We prove new upper and lower bounds on the number of iterations the $k$-dimensional Weisfeiler-Leman algorithm ($k$-WL) requires until stabilization. For $k \geq 3$, we show that $k$-WL stabilizes after at most $O(kn^{k-1}\log n)$ iterations (where $n$ denotes the number of vertices of the input structures), obtaining the first improvement over the trivial upper bound of $n^{k}-1$ and extending a previous upper bound of $O(n \log n)$ for $k=2$ [Lichter et al., LICS 2019]. We complement our upper bounds by constructing $k$-ary relational structures on which $k$-WL requires at least $n^{\Omega(k)}$ iterations to stabilize.
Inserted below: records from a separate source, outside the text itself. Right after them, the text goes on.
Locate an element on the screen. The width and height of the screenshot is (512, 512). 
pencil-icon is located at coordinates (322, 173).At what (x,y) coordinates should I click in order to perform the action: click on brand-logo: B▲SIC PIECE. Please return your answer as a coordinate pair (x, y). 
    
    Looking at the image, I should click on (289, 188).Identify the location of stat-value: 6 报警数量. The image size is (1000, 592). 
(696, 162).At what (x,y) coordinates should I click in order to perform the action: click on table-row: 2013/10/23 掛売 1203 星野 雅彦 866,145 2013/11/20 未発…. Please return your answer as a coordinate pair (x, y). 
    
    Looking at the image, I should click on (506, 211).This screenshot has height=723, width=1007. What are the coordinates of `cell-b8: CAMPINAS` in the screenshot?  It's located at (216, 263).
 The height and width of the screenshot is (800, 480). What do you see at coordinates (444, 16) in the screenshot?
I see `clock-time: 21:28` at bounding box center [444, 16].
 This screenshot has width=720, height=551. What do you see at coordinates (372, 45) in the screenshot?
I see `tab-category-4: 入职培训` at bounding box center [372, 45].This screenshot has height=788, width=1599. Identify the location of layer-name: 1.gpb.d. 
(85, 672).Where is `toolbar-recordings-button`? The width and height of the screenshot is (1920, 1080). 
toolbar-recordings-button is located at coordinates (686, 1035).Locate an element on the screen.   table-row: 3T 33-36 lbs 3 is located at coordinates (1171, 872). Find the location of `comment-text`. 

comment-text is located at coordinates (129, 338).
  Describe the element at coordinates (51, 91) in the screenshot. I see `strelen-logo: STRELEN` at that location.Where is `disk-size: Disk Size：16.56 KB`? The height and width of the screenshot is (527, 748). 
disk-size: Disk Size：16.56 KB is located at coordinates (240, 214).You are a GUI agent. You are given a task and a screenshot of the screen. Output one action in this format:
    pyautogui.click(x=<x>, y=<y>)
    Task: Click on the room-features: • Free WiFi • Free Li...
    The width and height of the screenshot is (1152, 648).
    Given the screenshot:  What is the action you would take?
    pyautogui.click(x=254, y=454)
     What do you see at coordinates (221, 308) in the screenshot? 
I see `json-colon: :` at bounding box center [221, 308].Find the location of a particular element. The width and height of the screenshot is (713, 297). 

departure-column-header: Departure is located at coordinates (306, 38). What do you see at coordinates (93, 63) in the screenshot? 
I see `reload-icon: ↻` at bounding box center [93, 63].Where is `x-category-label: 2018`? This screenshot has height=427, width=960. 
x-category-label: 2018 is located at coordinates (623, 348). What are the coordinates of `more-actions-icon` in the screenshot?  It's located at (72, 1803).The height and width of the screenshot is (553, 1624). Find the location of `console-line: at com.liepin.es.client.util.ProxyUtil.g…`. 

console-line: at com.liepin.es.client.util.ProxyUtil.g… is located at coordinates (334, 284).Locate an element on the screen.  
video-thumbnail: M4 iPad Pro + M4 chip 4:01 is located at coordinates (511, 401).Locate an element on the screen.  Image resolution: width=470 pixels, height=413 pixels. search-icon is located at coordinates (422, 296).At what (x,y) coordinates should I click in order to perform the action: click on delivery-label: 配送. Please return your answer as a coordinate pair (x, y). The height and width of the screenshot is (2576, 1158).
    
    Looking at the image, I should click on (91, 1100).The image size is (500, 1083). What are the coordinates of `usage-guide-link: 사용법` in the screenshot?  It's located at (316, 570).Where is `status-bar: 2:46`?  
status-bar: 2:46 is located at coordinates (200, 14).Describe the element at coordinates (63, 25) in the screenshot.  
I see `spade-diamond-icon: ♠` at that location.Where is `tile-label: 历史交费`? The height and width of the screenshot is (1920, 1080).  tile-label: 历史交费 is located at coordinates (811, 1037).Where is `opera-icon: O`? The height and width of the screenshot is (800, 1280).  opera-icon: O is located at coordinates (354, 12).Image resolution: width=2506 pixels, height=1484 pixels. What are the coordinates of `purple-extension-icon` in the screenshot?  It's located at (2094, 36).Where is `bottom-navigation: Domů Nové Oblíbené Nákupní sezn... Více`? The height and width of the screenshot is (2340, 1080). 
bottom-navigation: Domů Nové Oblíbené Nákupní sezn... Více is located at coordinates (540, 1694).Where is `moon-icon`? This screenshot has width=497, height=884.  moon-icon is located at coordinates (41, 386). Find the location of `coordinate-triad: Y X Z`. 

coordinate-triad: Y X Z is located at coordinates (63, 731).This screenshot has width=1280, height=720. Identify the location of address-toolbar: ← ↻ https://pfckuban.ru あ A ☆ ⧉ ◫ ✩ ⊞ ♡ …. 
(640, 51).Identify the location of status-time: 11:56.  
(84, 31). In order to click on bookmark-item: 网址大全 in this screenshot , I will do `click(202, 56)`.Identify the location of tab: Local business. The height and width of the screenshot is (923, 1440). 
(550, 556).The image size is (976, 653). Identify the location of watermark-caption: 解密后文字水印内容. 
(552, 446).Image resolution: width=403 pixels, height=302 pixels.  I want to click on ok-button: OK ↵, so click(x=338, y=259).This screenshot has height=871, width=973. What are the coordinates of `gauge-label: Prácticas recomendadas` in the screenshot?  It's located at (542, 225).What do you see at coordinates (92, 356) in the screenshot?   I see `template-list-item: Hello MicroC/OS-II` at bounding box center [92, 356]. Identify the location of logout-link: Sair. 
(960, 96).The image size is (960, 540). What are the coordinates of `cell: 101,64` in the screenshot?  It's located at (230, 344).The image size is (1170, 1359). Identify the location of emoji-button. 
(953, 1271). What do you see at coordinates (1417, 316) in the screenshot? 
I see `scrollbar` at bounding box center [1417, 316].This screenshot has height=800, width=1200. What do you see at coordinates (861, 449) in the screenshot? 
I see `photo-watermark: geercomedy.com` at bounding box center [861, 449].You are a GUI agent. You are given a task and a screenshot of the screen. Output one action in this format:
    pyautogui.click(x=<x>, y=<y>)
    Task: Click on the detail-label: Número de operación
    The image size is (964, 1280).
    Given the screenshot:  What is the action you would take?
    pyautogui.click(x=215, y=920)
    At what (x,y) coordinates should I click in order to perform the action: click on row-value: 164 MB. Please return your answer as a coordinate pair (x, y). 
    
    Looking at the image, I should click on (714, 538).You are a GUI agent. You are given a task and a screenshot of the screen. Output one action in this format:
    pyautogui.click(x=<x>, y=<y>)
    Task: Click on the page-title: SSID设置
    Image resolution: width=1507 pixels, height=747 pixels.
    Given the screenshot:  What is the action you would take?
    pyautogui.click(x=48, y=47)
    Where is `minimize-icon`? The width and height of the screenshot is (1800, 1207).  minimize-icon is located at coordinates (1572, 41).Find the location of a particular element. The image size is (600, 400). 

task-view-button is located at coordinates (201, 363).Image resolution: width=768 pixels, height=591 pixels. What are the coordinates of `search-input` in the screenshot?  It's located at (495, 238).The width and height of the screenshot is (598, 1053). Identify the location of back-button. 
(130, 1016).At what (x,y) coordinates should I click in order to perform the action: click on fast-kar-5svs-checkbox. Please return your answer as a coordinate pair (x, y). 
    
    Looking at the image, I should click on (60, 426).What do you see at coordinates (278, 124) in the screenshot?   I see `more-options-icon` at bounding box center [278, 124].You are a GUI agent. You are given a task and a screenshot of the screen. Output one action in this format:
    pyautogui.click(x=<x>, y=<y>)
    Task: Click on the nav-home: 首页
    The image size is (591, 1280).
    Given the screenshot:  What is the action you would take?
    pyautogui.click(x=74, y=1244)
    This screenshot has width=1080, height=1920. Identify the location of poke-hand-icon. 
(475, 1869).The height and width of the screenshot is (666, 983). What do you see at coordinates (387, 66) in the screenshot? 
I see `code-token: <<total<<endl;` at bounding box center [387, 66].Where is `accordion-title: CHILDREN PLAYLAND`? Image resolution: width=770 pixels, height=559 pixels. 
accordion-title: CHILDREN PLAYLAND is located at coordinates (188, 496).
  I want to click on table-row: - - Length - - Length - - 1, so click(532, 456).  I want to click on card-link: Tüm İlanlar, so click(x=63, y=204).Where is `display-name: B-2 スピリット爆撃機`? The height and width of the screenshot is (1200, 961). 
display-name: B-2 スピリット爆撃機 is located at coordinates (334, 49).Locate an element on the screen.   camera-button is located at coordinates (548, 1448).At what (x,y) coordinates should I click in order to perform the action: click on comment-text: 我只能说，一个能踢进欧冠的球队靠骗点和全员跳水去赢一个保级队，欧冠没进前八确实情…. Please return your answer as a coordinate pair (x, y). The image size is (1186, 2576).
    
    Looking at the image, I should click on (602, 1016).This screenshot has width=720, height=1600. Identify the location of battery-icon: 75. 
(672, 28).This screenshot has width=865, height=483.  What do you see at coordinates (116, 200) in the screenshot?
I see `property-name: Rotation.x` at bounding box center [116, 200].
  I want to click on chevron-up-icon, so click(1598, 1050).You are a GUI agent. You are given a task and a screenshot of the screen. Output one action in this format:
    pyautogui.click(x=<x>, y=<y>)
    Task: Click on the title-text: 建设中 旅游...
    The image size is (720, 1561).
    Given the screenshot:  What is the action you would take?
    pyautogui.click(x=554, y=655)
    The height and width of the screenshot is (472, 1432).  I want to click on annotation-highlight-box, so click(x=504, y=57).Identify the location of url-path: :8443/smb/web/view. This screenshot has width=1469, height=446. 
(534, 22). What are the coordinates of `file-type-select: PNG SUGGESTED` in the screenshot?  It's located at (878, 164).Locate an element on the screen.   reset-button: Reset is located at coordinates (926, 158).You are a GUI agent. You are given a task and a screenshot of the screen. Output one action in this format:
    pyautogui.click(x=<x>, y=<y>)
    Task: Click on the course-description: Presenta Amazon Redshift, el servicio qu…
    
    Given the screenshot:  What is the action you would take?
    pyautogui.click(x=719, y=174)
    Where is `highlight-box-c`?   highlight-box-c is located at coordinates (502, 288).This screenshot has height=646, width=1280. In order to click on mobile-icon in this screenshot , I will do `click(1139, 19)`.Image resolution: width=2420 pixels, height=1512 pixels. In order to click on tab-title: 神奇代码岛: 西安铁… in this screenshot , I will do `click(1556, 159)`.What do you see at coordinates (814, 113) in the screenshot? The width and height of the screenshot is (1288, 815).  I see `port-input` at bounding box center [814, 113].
This improves over a previous lower bound of $n^{\Omega(k / \log k)}$ [Berkholz, Nordstr\"{o}m, LICS 2016]. We also investigate tradeoffs between the dimension and the iteration number of WL, and show that $d$-WL, where $d = \lceil\frac{3(k+1)}{2}\rceil$, can simulate the $k$-WL algorithm using only $O(k^2 \cdot n^{\lfloor k/2\rfloor + 1} \log n)$ many iterations, but still requires at least $n^{\Omega(k)}$ iterations for any $d$ (that is sufficiently smaller than $n$). The number of iterations required by $k$-WL to distinguish two structures corresponds to the quantifier rank of a sentence distinguishing them in the $(k + 1)$-variable fragment $C_{k+1}$ of first-order logic with counting quantifiers. Hence, our results also imply new upper and lower bounds on the quantifier rank required in the logic $C_{k+1}$, as well as tradeoffs between variable number and quantifier rank.

翻译：我们证明了 $k$ 维 Weisfeiler-Leman 算法（$k$-WL）在达到稳定状态前所需迭代次数的全新上界与下界。对于 $k \geq 3$，我们证明 $k$-WL 最多在 $O(kn^{k-1}\log n)$ 次迭代后稳定（其中 $n$ 表示输入结构的顶点数），这是对平凡上界 $n^{k}-1$ 的首次改进，并推广了 $k=2$ 时 $O(n \log n)$ 的上界 [Lichter 等人，LICS 2019]。通过构造 $k$ 元关系结构，我们证明在该结构上 $k$-WL 至少需要 $n^{\Omega(k)}$ 次迭代才能稳定，从而改进了先前 $n^{\Omega(k / \log k)}$ 的下界 [Berkholz, Nordström, LICS 2016]。我们还研究了 WL 的维度与迭代次数之间的权衡，并证明当 $d = \lceil\frac{3(k+1)}{2}\rceil$ 时，$d$-WL 仅需 $O(k^2 \cdot n^{\lfloor k/2\rfloor + 1} \log n)$ 次迭代即可模拟 $k$-WL 算法，但对任意（充分小于 $n$ 的）$d$ 而言仍需至少 $n^{\Omega(k)}$ 次迭代。$k$-WL 区分两个结构所需的迭代次数对应于在带计数量词的一阶逻辑 $(k+1)$ 变量片段 $C_{k+1}$ 中区分它们的句子的量词秩。因此，我们的结果也为逻辑 $C_{k+1}$ 所需的量词秩提供了新的上下界，并揭示了变量数与量词秩之间的权衡关系。